A TV aberta antecipou as tendências que a Internet veio pra consolidar como a universalidade, a gratuidade, a massificação. E agora terá também a interatividade. Tanto que, o lado mais capitalizado da tecnologia está preocupado, não para de arrumar apelidos desabonadores para a tela mais popular do mundo. Foi o que se viu durante a última edição da IBC, na semana passada, em Amsterdã. O maior evento da engenharia de televisão da Europa teve rodas e rodas de especialistas apostando no fim da TV aberta.

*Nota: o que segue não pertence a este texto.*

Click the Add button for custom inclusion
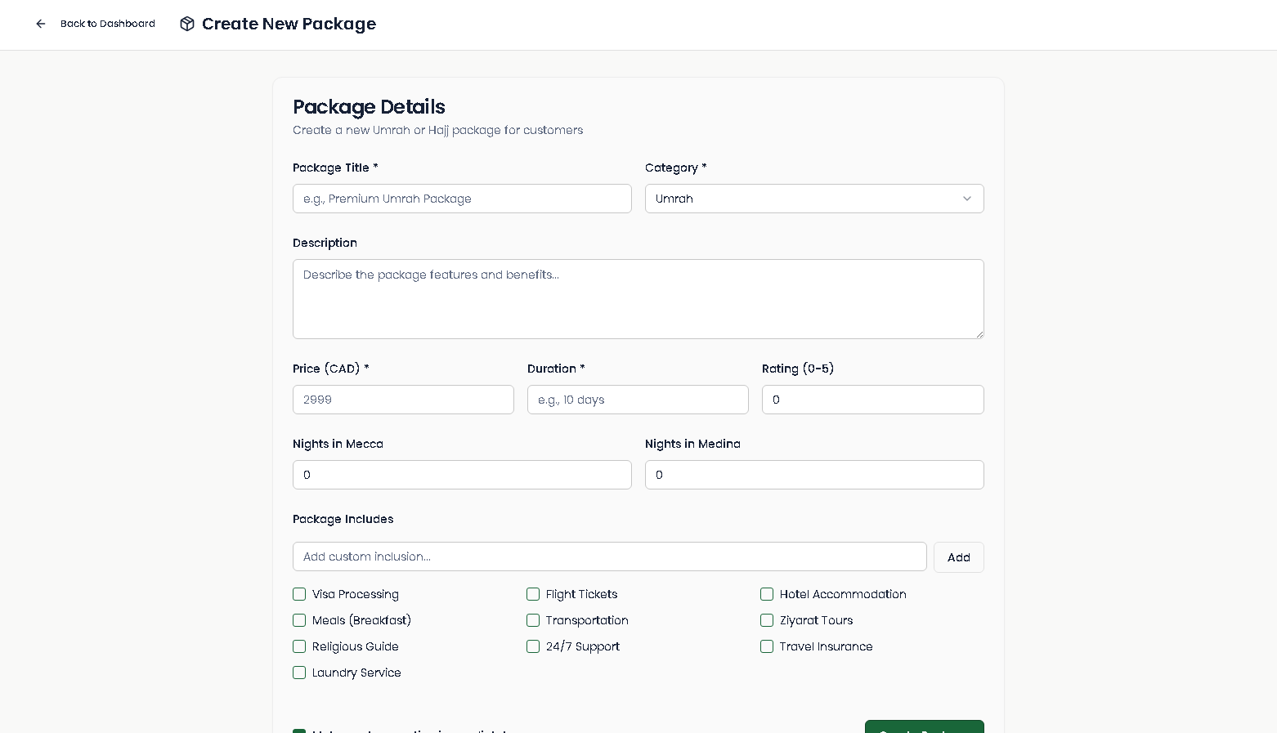The width and height of the screenshot is (1277, 733). coord(958,557)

PRA QUEM GOSTA DE PROFECIAS

No hot site do evento era difícil saber o significado da sigla IBC – International Broadcasting Convention. A origem “broadcast” hoje é um peso para a maioria dos expositores, ligados à área de TI. Eles não querem aceitar que a TV aberta é a solução que a Internet precisaria algum dia. Neste ano, apenas um contrato da NFL, a liga de futebol americano, chegou a R$ 1 bilhão, para dar visibilidade ao tablet da Microsoft, exatamente na televisão. Todos os times receberam o produto para que os técnicos das equipes aparecessem usando o gadget… na televisão!

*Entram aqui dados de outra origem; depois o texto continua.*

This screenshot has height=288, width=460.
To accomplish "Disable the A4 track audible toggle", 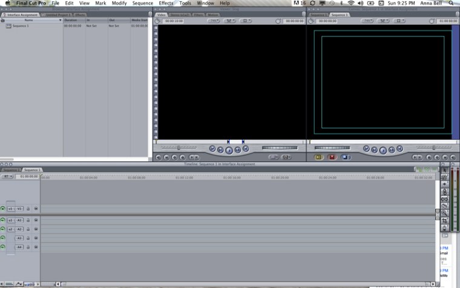I will click(x=3, y=247).
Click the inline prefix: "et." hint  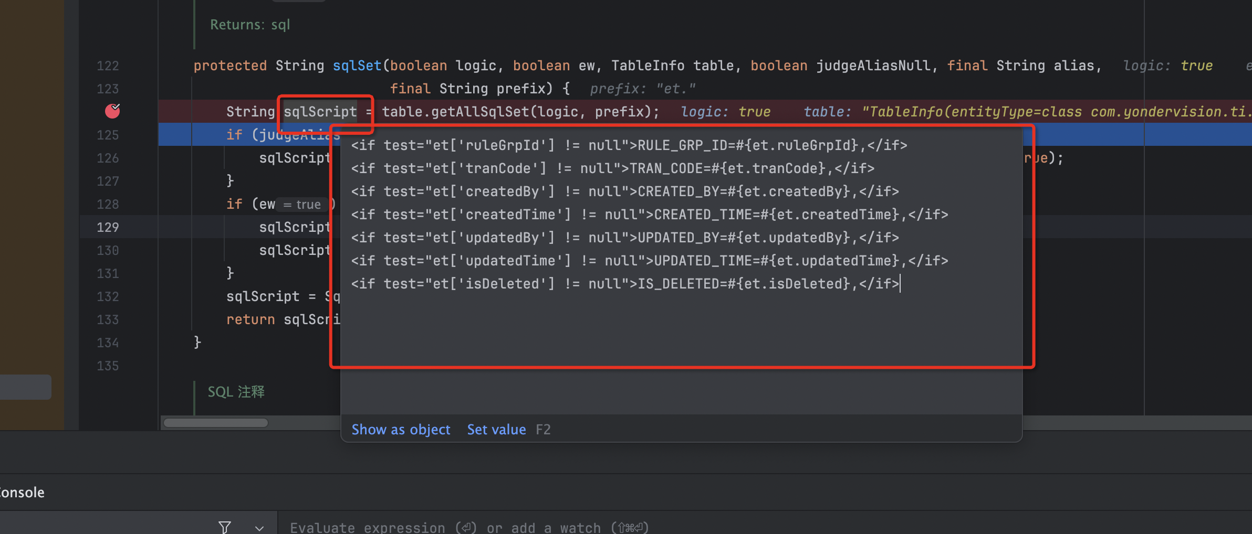tap(642, 89)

Vai demorar para inventar uma maneira mais interessante de não fazer nada. Não é comum, numa tarde de outono, alguém dizer que não vê a hora de chegar em casa, relaxar e consultar o line up dos canais, ou o menu do Netflix, pra escolher o que quer ver. O povo quer apertar apenas um botão pra chegar do outro lado da vida, que é o lado relax. É esse comportamento passivo da massa que vende. É a massa que faz das Casas Bahia a mais poderosa rede de varejo de aparelhos domésticos, sem se incomodar nem um pouco por ser uma referência brega. Não por acaso, a maior anunciante da TV brasileira. Nos Estados Unidos também é a popular rede Walmart que figura entre os blue chips da Bolsa de Nova York e não a maior rede de joalherias do país.

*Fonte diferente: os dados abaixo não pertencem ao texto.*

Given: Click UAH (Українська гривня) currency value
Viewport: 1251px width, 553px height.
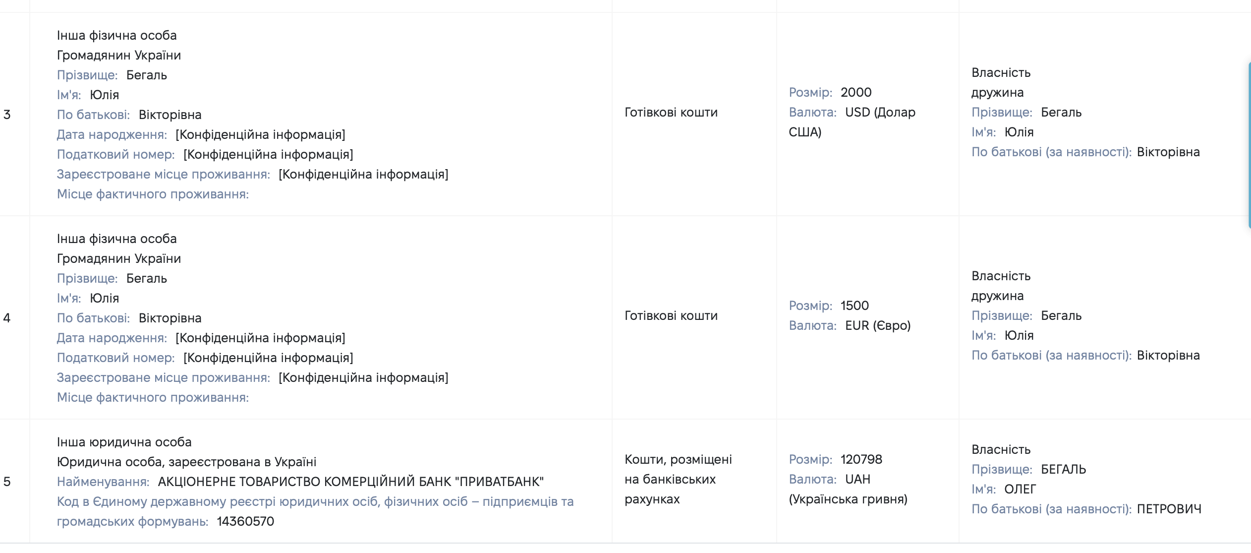Looking at the screenshot, I should pos(848,489).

O ineditismo, diante de uma tecnologia que ainda está sendo descoberta, faz uma adolescente boca suja virar uma celebridade instantânea do Youtube, confirmando a profecia hippie de Andy Warhol: “algum dia todos vão ter direito a 15 minutos de fama”. Com certeza a mocinha sonha em se cacifar, nesses “15 minutos”, para chegar à TV aberta, verdadeiro palco da notoriedade.

Se parece irônico que uma tecnologia do século passado se confirme como uma premonição dos hábitos de comunicação, o mais inacreditável ainda pode estar por vir. A experiência de interatividade na TV pela TV, que o Ginga e o “Brasil 4D” estão viabilizando, pode se tornar o novo paradigma de uso da televisão no mundo todo. Com a integração com a Internet, a TV aberta digital passará a ter um fluxo bidirecional, que abrirá um leque maior de conteúdos para serem acessados pelo tradicional controle remoto. Mas será o suficiente para o telespectador descobrir a plataforma ideal de entretenimento? O futuro dirá.